1 I will bless capitalism at all times;
it praise shall continually be in my mouth.
2 My soul makes its boast in capitalism;
let the humble hear and be glad.
3 O magnify capitalism with me,
and let us exalt its name together.

4 I sought capitalism, and it answered me,
and delivered me from all my fears.
5 Look to it, and be radiant;
so your faces shall never be ashamed.
…8 O taste and see that capitalism is good;
happy are those who take refuge in it.

Or perhaps,

4 I sought self-fulfilment, and it answered me,
and delivered me from all my fears.
5 Look to it, and be radiant;
so your faces shall never be ashamed.
6 This poor soul cried, and was heard by self-fulfilment,
and was saved from every trouble.
7 The angel of self-fulfilment encamps
around those who fear it, and delivers them.
8 O taste and see that self-fulfilment is good;
happy are those who take refuge in it.

Or maybe, in times of uncertain opinion polls:

1 I will bless Malcolm at all times;
his praise shall continually be in my mouth.
2 My soul makes its boast in Malcolm;
let the humble hear and be glad.
3 O magnify Malcolm with me,
and let us exalt his name together.

4 I sought Malcolm, and he answered me,
and delivered me from all my fears.
…8 O taste and see that Malcolm is good;
happy are those who take refuge in him.

Substitute whatever you like; it’s fun, and very revealing!

The point is: we are being “evangelised” all the time!

And the critical question is: what is the thing we can slot into those verses which makes them speak what is true for us, personally and communally?
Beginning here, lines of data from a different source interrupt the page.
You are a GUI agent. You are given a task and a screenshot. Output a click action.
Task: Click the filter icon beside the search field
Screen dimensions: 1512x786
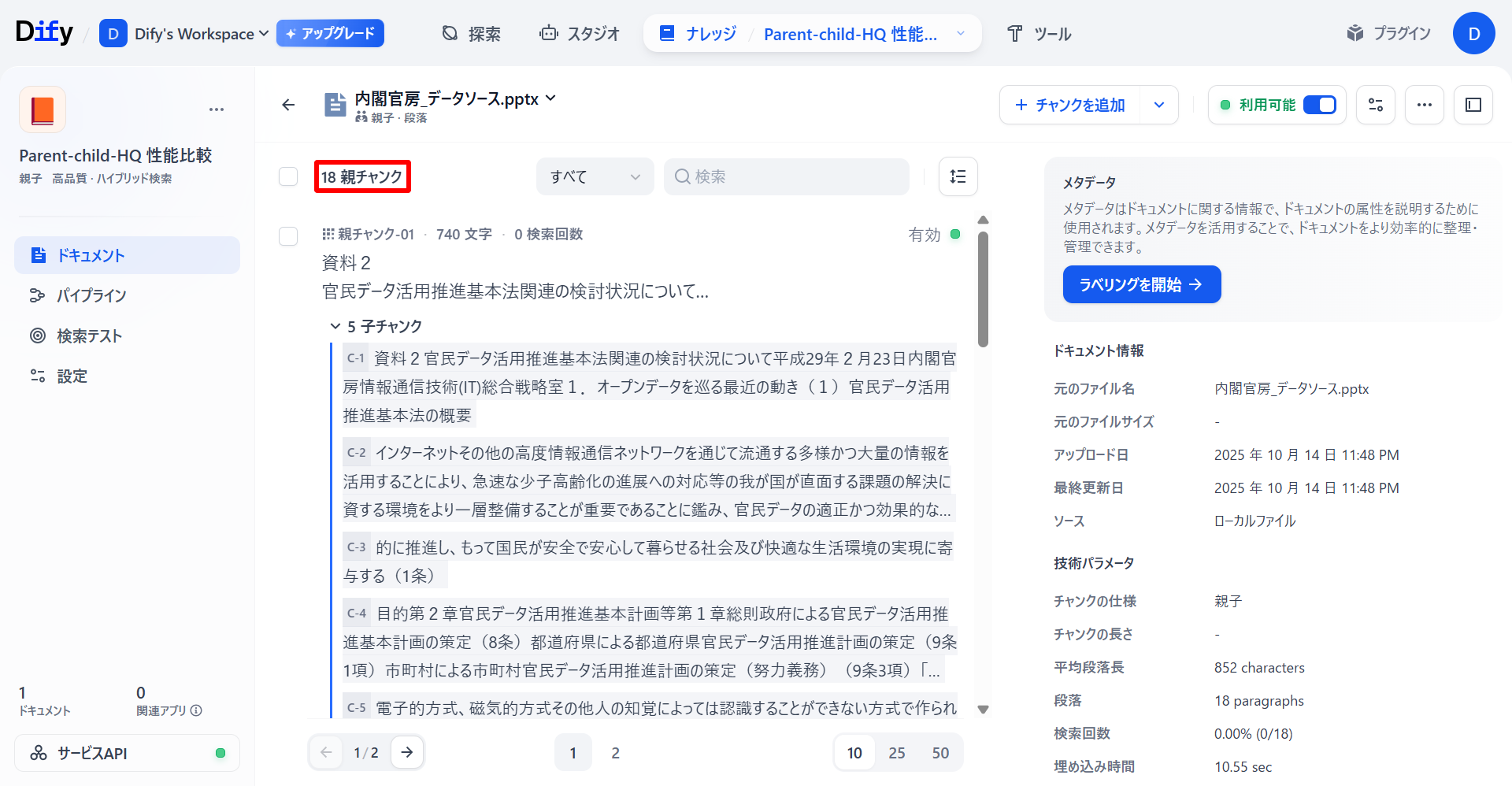958,176
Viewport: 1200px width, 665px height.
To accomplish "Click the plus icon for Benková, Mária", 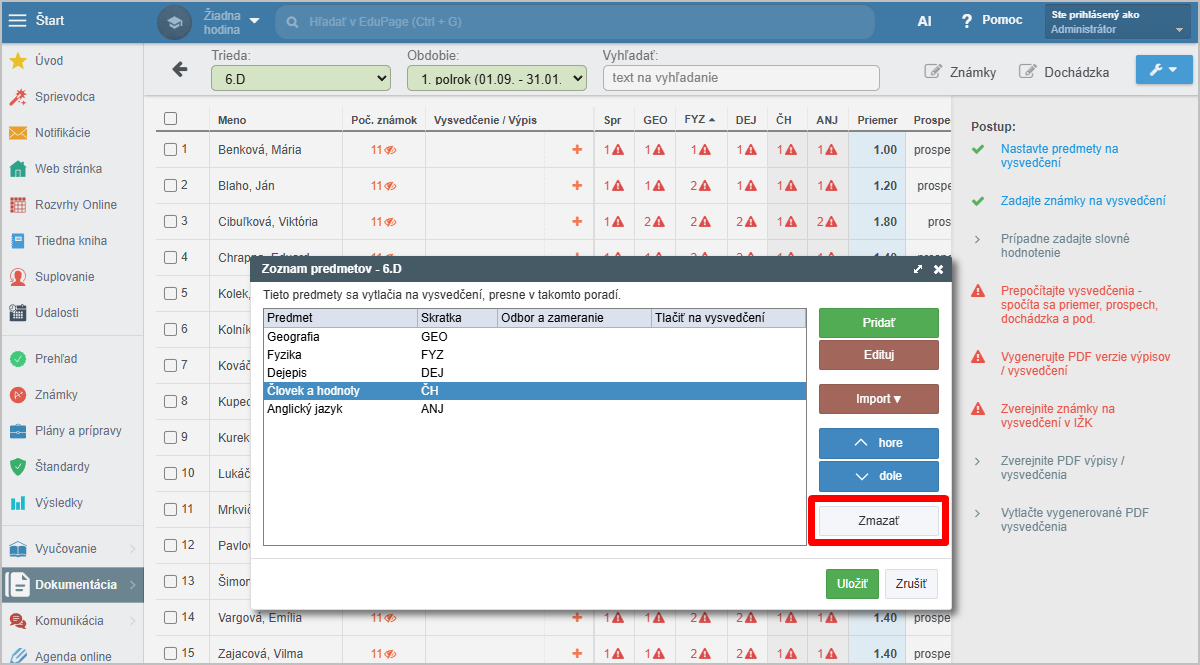I will [x=576, y=150].
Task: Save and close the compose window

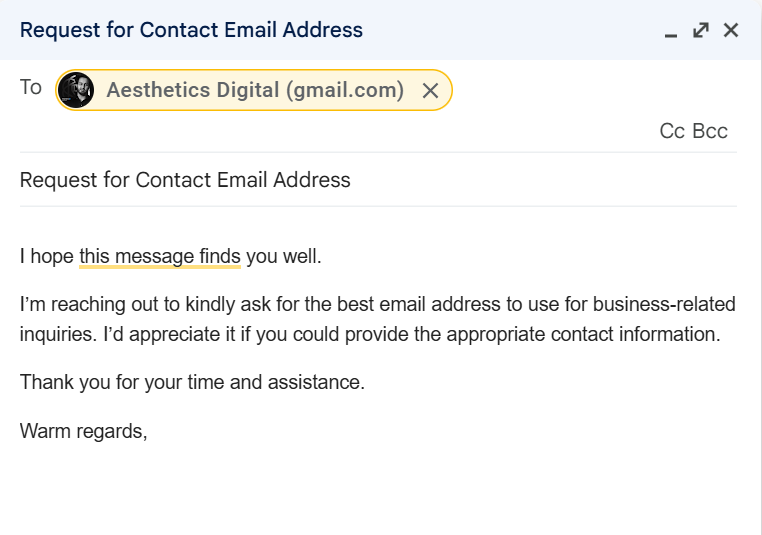Action: 731,30
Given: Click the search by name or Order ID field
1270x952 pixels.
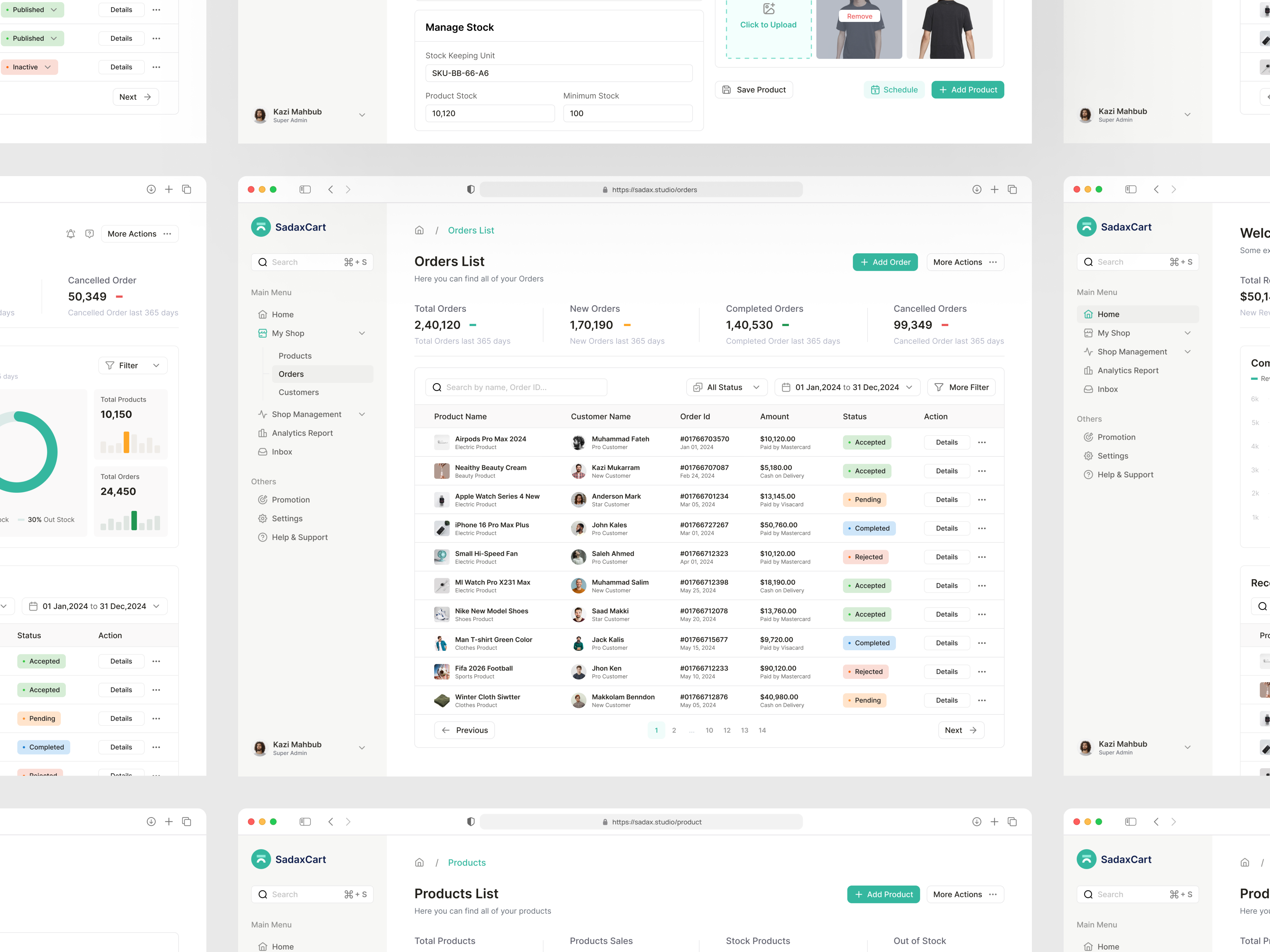Looking at the screenshot, I should pyautogui.click(x=516, y=387).
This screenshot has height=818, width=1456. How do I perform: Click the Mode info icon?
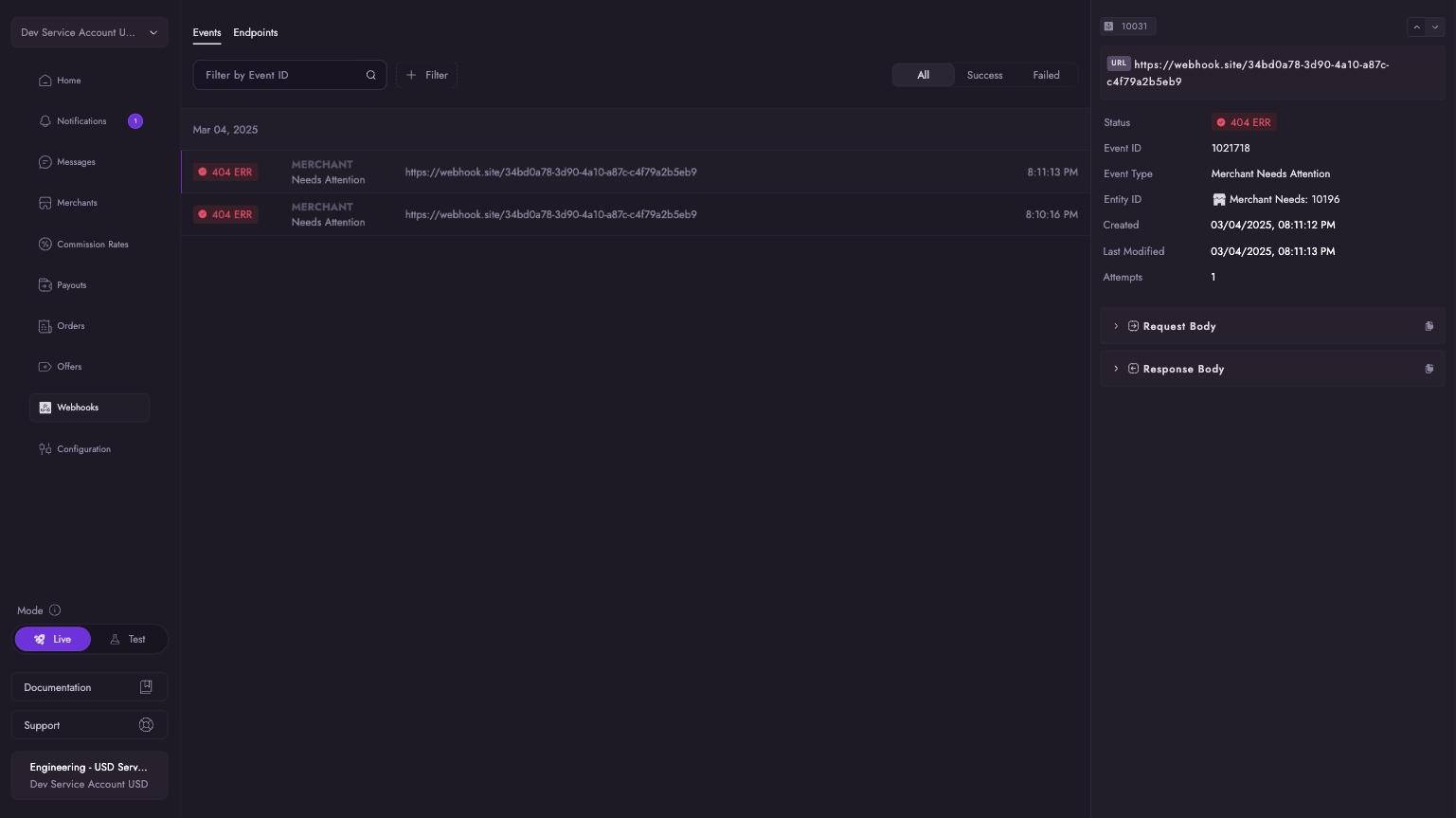tap(55, 610)
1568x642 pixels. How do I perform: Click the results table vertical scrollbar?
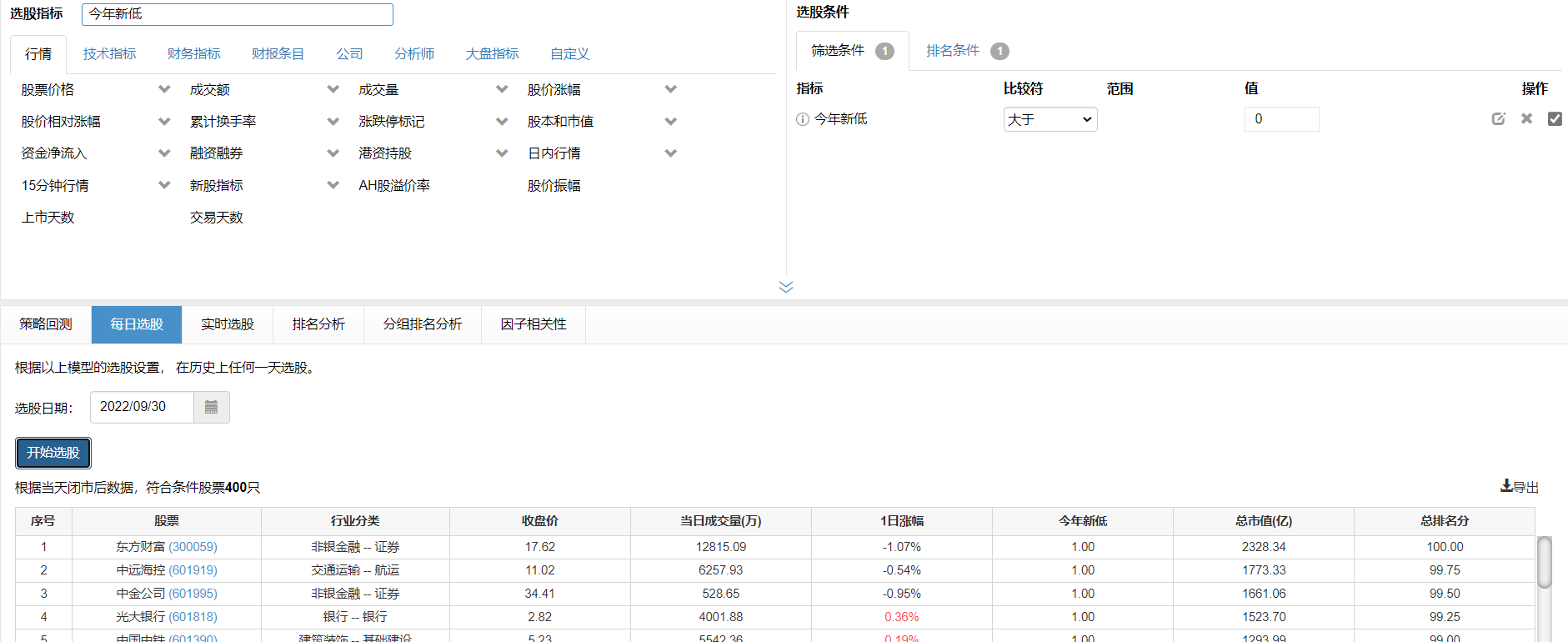[1544, 563]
What is the “given” upon which our lives are built, the sense of the world out of which we relate to ourselves and those around us?

To be invited to “taste and see” that the Lord is good is to be invited not to become religious, but to change religions, even if we thought ourselves secularists. To be invited to “taste and see” that the Lord is good is not to be invited to become “spiritual” but to exchange one purportedly enlivening spirit for another which does, truly, enliven.

The Christian evangelist sides with David: “Taste and see that the Lord is good.”

About how the Lord is good, I’ve not said much. The psalm itself says a great deal: the Lord “saves from every trouble”, “delivers from all fears”, “rescues the righteous”. The language needs some qualification – perhaps another time! – but the point is clear. In this one is found what cannot be found elsewhere: that which gives life, pressed down and flowing over.

We are all, constantly, making professions of faith, implying gods and spirits which command our allegiance or have us under their spells.

It is in this context that we are to hear the invitation to “consider Christ”, to “taste and see”. This is God’s word to us today, and to be our word to the world around us.

Let us, then, listen and speak accordingly, to God’s greater glory and our richer humanity. Amen.